Below are records to give again exactly; omit each image they contain.

(EXERCISE MATERIALS Opens)

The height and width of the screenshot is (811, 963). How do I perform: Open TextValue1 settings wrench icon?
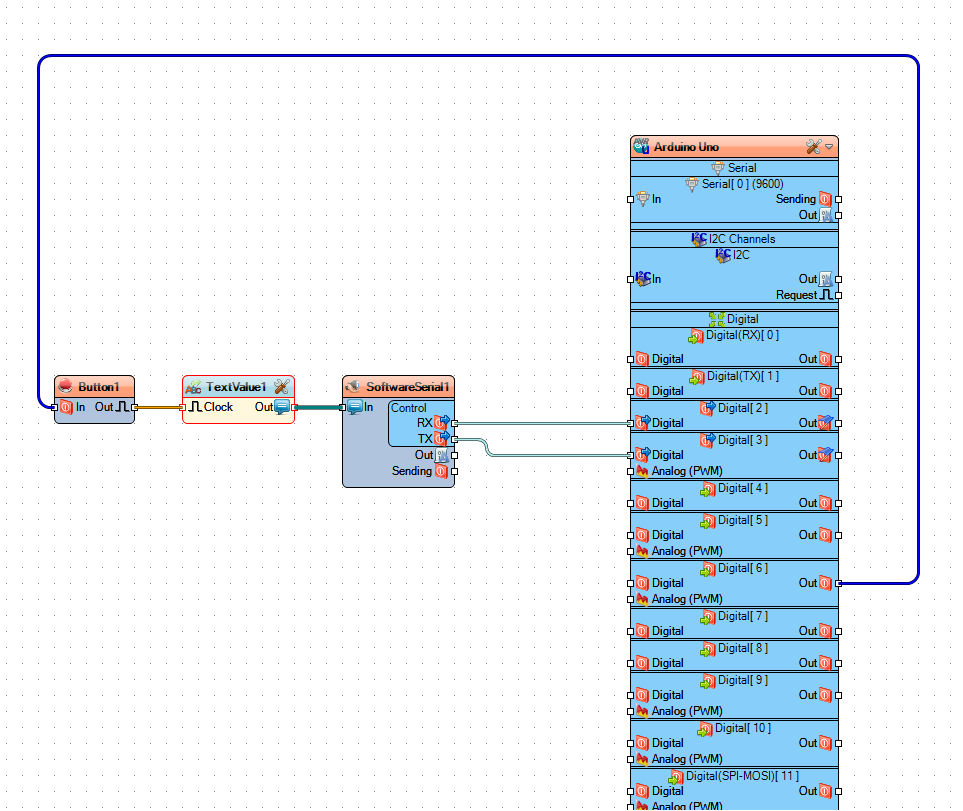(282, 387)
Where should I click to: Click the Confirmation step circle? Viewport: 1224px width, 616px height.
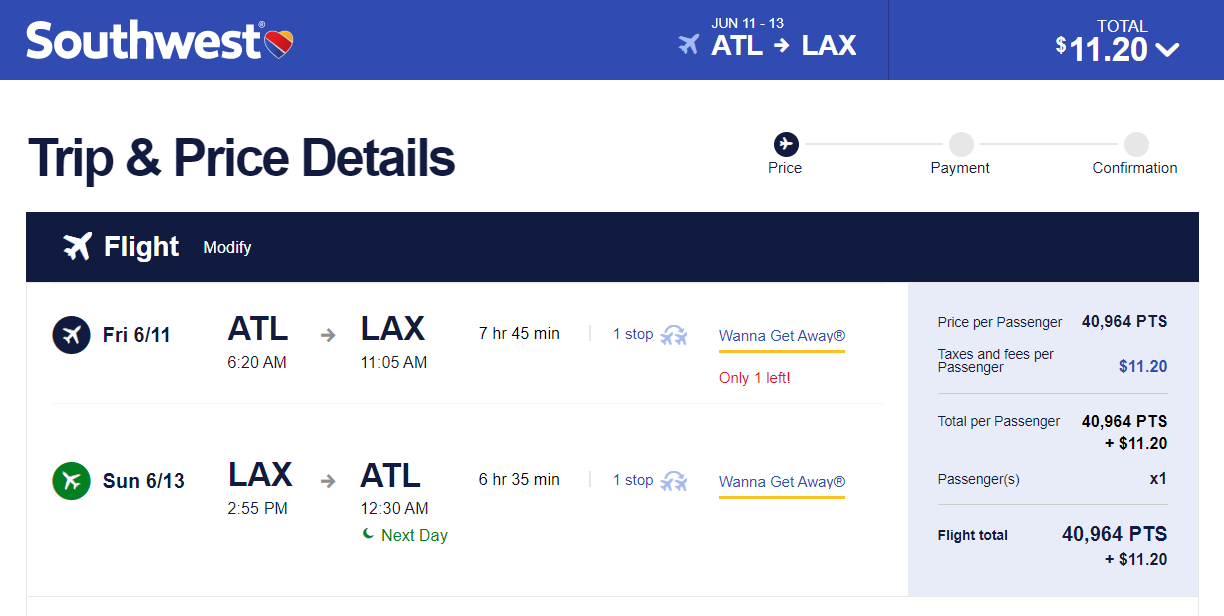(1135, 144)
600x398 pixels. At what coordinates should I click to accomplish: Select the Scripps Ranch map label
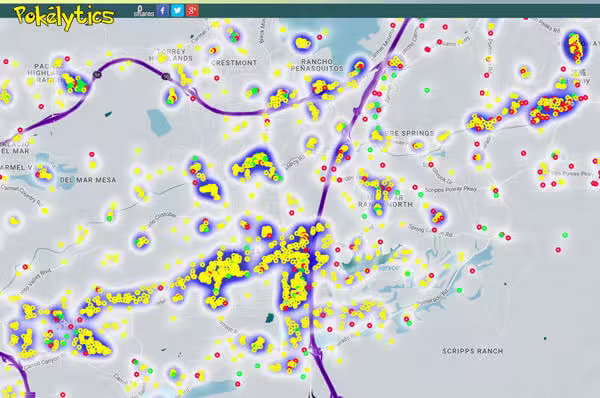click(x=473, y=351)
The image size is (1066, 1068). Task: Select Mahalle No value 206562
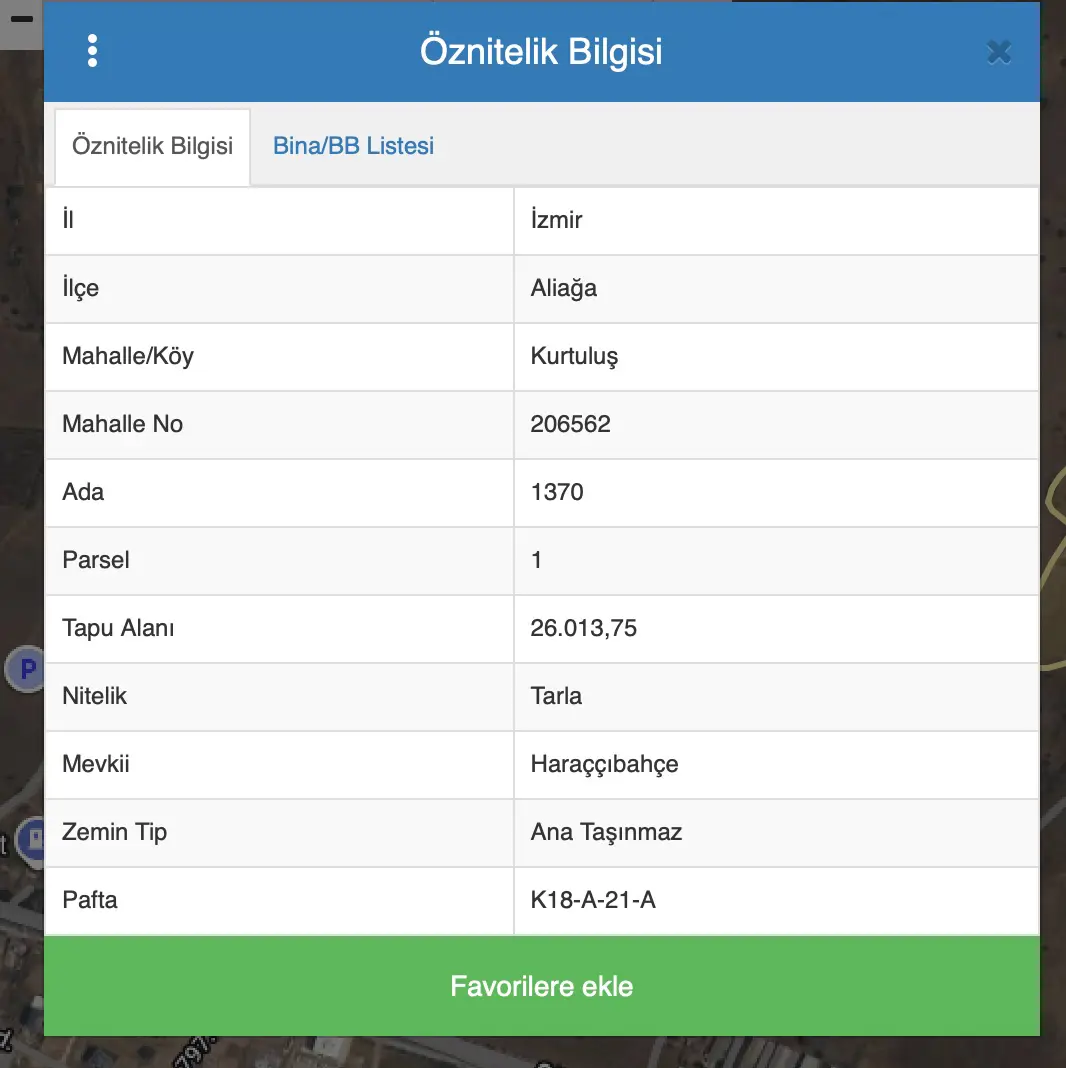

(EXERCISE MATERIALS Closes)

• _RESPONSE_:
The height and width of the screenshot is (811, 963). How do I perform: Open TextValue1 settings wrench icon?
(282, 387)
Where should I click to: Click the Confirmation step circle? Viewport: 1224px width, 616px height.
(1135, 144)
600x398 pixels. At what coordinates should I click to accomplish: Select the Scripps Ranch map label
click(x=473, y=351)
The image size is (1066, 1068). Task: Select Mahalle No value 206562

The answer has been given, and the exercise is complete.